** start Raw records **

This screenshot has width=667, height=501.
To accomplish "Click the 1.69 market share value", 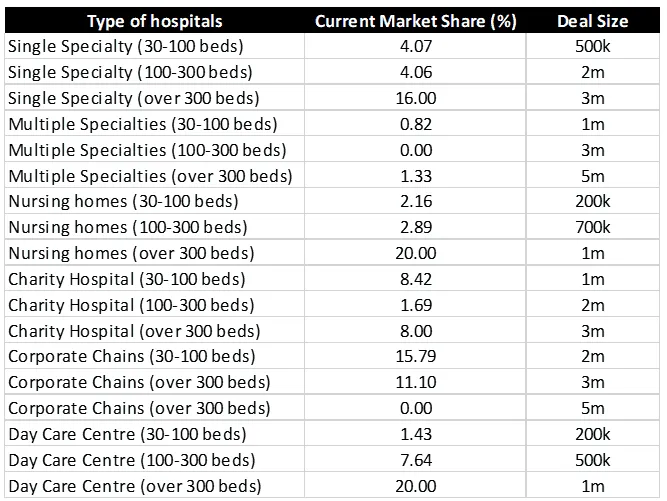I will click(x=415, y=305).
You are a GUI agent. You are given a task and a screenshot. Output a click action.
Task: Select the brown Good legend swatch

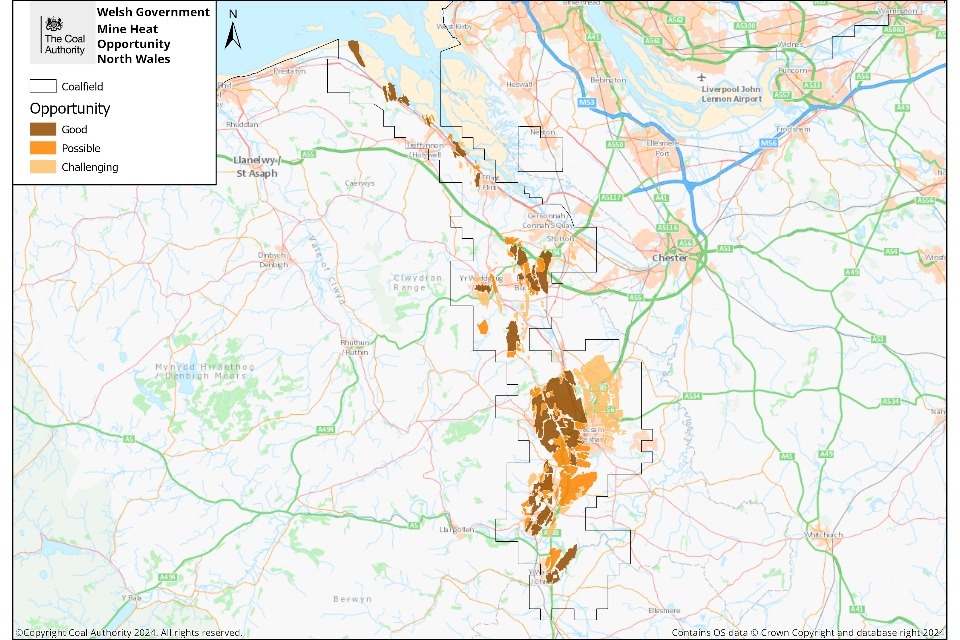click(44, 129)
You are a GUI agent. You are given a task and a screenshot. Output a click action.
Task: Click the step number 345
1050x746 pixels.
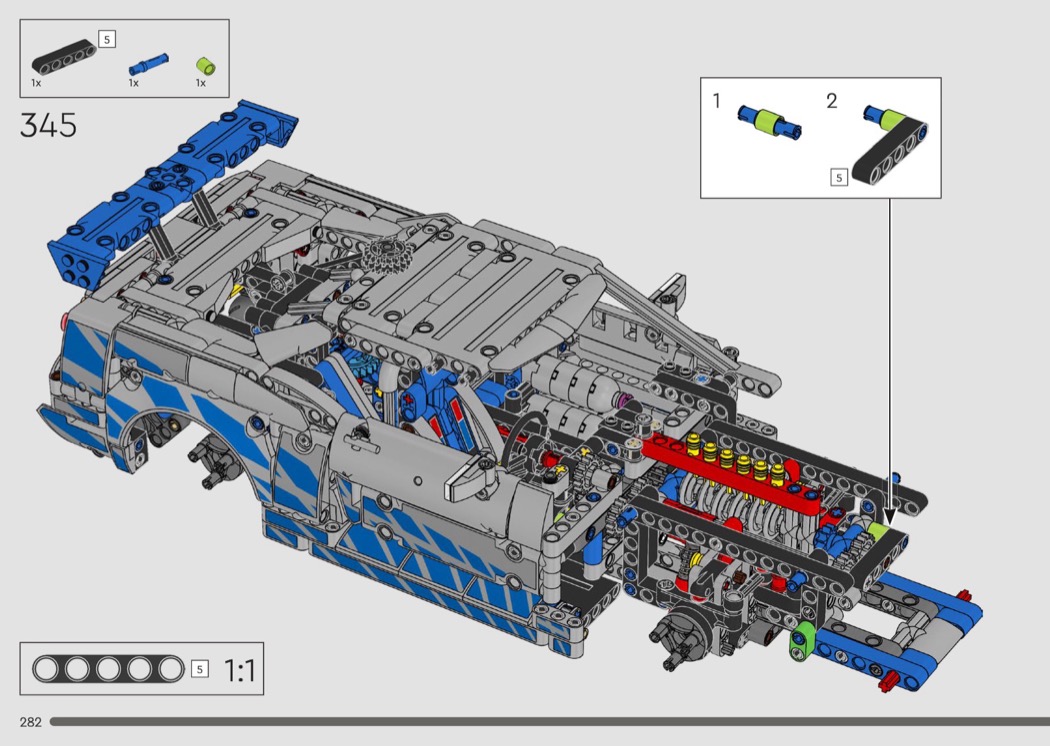48,127
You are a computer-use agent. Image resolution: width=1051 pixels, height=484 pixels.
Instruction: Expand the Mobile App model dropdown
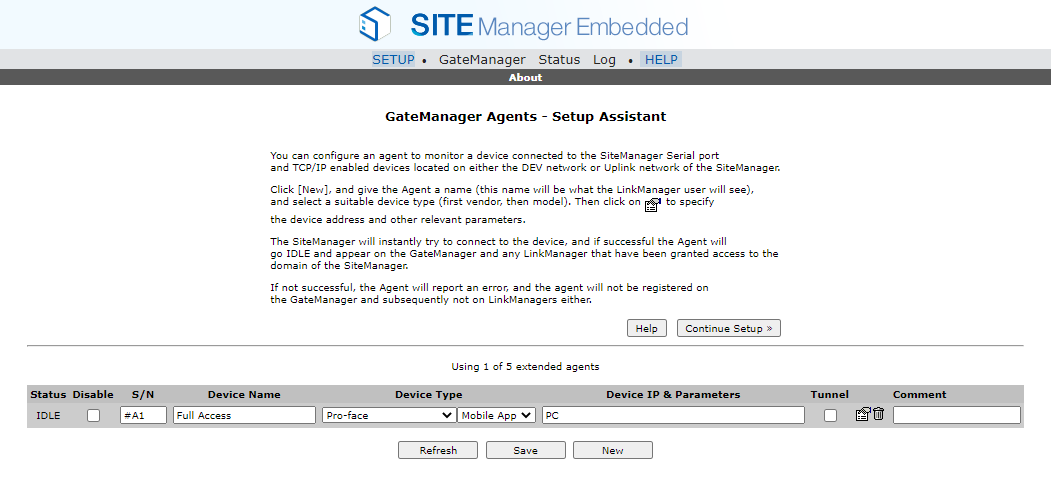click(x=497, y=415)
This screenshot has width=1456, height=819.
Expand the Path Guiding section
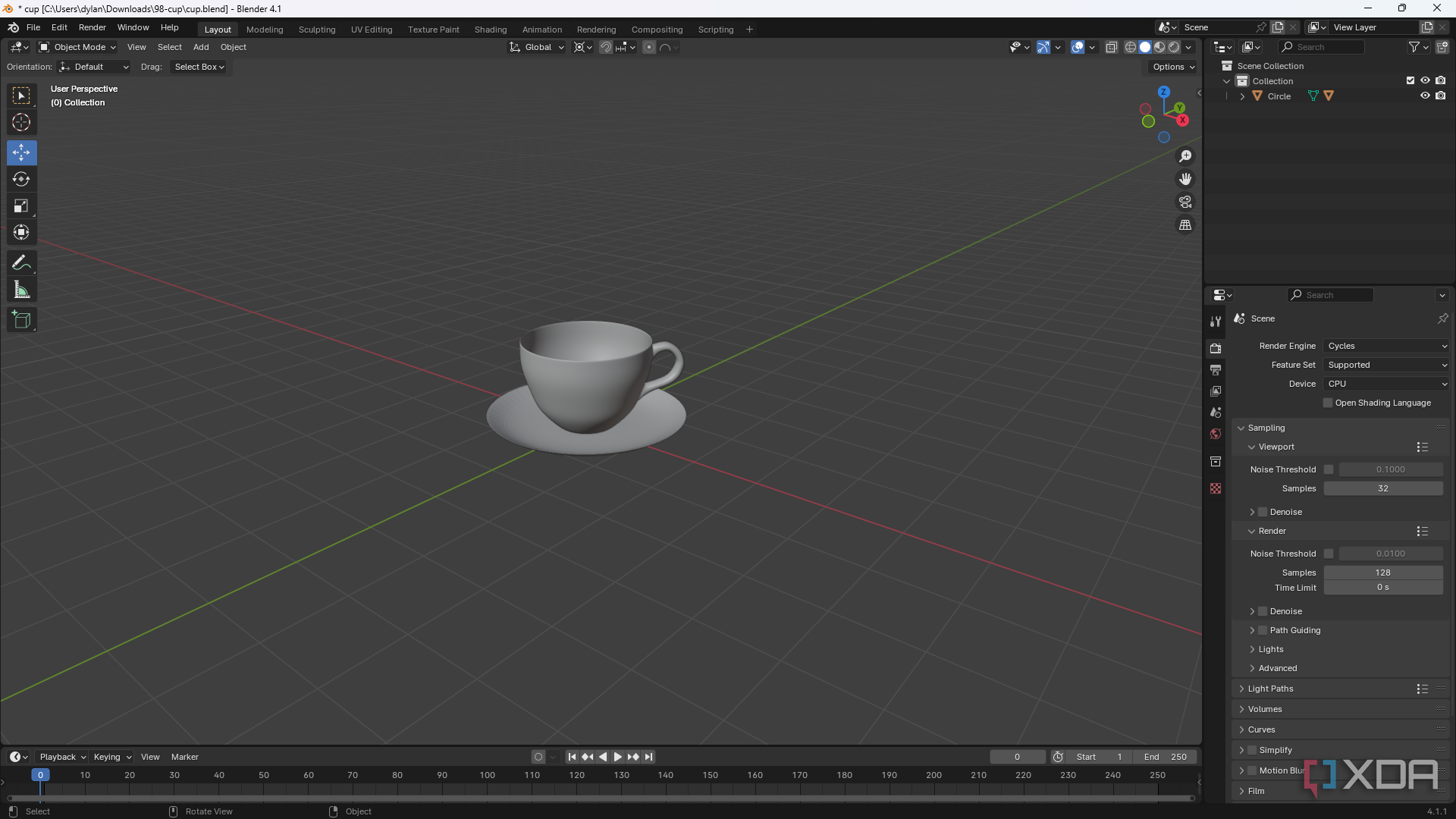coord(1252,629)
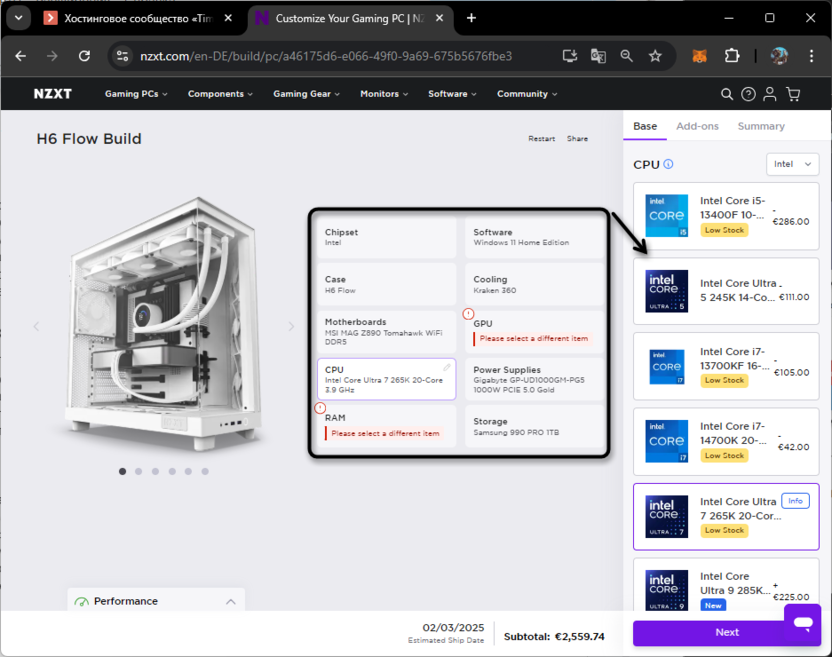Click the help question mark icon
The image size is (832, 657).
(x=748, y=94)
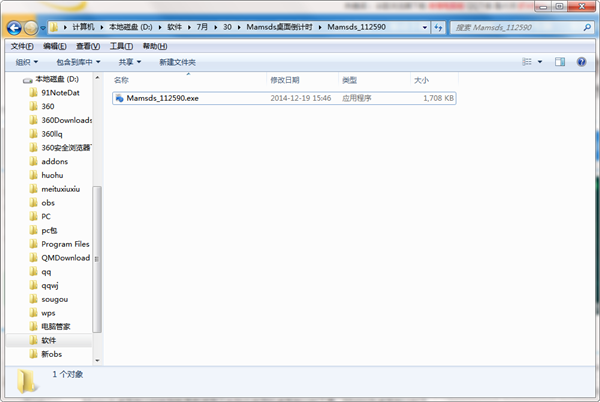Click the Forward navigation arrow button

click(34, 28)
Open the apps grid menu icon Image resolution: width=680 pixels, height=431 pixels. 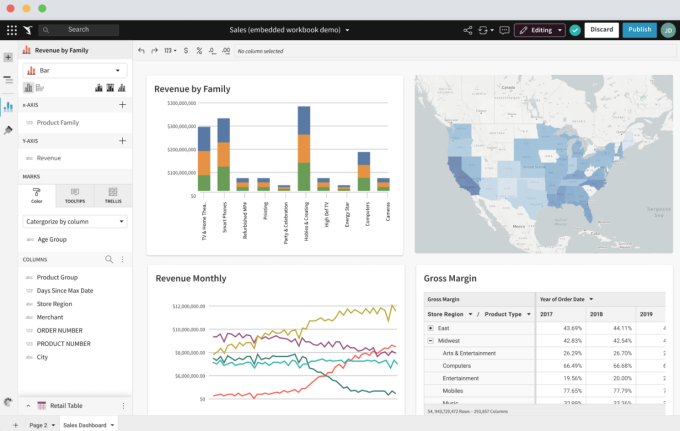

** end Raw records **

• **Goal**
Retype the part of the material that begins with the line containing "This screenshot has width=1456, height=819." and continues through the end of the material, leaving out the pictures.

• **Result of the task**
This screenshot has width=1456, height=819.
Expand the Path Guiding section
coord(1252,629)
Click the help question mark icon
The image size is (832, 657).
(x=748, y=94)
Click the Forward navigation arrow button

click(34, 28)
Open the apps grid menu icon Image resolution: width=680 pixels, height=431 pixels. 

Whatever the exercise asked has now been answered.